▶ [TASK BRIEF]
List every line in the entries below that contains the string "what". Matching is case-sensitive.
Start RECORD EXTRACTS
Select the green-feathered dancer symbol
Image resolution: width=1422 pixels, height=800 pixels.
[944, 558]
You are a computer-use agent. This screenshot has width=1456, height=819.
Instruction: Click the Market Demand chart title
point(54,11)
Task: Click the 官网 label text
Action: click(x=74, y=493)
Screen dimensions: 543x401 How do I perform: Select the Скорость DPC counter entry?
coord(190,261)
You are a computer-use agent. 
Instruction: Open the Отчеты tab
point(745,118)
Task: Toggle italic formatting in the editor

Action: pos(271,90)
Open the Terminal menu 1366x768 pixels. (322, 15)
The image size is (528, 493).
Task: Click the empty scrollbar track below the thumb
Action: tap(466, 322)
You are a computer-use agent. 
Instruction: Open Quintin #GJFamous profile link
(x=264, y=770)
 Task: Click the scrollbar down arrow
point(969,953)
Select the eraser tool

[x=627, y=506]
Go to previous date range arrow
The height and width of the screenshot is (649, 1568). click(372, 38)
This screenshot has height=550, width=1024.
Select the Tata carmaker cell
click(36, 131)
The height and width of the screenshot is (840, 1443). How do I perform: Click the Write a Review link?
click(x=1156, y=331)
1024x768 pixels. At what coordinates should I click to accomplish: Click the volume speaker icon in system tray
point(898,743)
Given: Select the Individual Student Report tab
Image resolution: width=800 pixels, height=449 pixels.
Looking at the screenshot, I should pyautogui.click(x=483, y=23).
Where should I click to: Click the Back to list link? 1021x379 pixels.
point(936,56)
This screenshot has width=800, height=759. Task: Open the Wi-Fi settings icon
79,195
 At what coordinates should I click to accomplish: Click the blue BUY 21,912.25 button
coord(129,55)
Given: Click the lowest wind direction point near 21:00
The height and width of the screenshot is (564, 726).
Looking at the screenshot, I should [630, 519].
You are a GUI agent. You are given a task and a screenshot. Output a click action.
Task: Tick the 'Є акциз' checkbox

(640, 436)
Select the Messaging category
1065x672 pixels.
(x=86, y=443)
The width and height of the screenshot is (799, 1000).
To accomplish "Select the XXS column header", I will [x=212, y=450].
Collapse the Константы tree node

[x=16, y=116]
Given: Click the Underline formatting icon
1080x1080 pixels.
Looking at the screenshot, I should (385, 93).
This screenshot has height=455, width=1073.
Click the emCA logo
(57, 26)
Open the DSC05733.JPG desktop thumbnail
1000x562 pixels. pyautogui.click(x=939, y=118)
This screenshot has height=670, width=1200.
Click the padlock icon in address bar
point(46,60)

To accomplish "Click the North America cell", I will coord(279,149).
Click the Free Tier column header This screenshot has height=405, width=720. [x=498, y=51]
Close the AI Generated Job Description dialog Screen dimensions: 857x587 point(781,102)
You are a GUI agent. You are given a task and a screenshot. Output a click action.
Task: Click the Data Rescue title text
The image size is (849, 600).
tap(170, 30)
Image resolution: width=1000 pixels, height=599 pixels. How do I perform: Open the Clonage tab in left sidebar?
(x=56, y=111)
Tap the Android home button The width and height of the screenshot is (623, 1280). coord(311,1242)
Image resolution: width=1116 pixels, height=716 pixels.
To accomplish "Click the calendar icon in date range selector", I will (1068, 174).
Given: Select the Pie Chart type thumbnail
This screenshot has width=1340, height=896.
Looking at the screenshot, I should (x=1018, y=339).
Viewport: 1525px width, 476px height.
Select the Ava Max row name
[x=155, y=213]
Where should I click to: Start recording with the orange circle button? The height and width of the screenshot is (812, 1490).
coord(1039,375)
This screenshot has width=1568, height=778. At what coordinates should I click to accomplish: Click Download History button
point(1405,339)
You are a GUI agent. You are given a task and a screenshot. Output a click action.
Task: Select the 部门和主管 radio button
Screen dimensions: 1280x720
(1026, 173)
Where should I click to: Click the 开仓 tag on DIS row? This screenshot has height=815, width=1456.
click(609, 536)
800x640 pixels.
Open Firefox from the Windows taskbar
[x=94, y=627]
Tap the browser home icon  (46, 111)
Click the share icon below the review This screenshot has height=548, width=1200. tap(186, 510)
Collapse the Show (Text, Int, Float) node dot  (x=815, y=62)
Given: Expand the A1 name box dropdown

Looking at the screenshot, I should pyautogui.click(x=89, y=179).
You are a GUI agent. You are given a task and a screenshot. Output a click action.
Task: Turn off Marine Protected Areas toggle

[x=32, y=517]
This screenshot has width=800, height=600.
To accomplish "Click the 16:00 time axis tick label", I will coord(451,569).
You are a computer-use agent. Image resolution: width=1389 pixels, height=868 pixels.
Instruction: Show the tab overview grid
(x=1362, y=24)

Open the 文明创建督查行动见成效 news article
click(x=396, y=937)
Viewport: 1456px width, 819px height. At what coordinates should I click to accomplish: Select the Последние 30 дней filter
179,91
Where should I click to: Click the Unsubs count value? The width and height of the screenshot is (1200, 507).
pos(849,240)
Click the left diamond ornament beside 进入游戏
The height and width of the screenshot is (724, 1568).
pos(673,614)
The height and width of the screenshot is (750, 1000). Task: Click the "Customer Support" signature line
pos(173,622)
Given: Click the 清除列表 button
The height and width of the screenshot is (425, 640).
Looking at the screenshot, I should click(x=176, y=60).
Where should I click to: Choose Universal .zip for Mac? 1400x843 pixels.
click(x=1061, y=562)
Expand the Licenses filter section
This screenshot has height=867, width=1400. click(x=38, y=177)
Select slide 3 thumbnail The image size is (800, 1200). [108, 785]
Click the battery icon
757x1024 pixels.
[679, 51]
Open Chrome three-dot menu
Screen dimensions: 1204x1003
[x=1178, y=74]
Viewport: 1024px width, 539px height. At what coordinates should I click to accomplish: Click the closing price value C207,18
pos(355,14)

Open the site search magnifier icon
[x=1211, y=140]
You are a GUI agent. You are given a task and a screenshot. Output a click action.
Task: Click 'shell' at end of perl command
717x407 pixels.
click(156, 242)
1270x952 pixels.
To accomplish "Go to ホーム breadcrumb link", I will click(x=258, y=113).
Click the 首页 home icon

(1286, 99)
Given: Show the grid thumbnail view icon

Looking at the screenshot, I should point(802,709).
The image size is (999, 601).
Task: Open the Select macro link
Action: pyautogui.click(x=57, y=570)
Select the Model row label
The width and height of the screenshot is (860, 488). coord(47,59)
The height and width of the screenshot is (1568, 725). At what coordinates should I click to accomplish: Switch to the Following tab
End RECORD EXTRACTS
▶ [THE ANSWER]
1024x768 pixels. At what coordinates should I click to accomplish: Click the volume speaker icon in system tray
 At what coordinates should I click to accomplish: Click the blue BUY 21,912.25 button
This screenshot has width=1568, height=778. At what coordinates should I click to accomplish: Click Download History button
Viewport: 1456px width, 819px height. At what coordinates should I click to accomplish: Select the Последние 30 дней filter
Viewport: 1024px width, 539px height. At what coordinates should I click to accomplish: Click the closing price value C207,18
The height and width of the screenshot is (1568, 725). At what coordinates should I click to accomplish: Switch to the Following tab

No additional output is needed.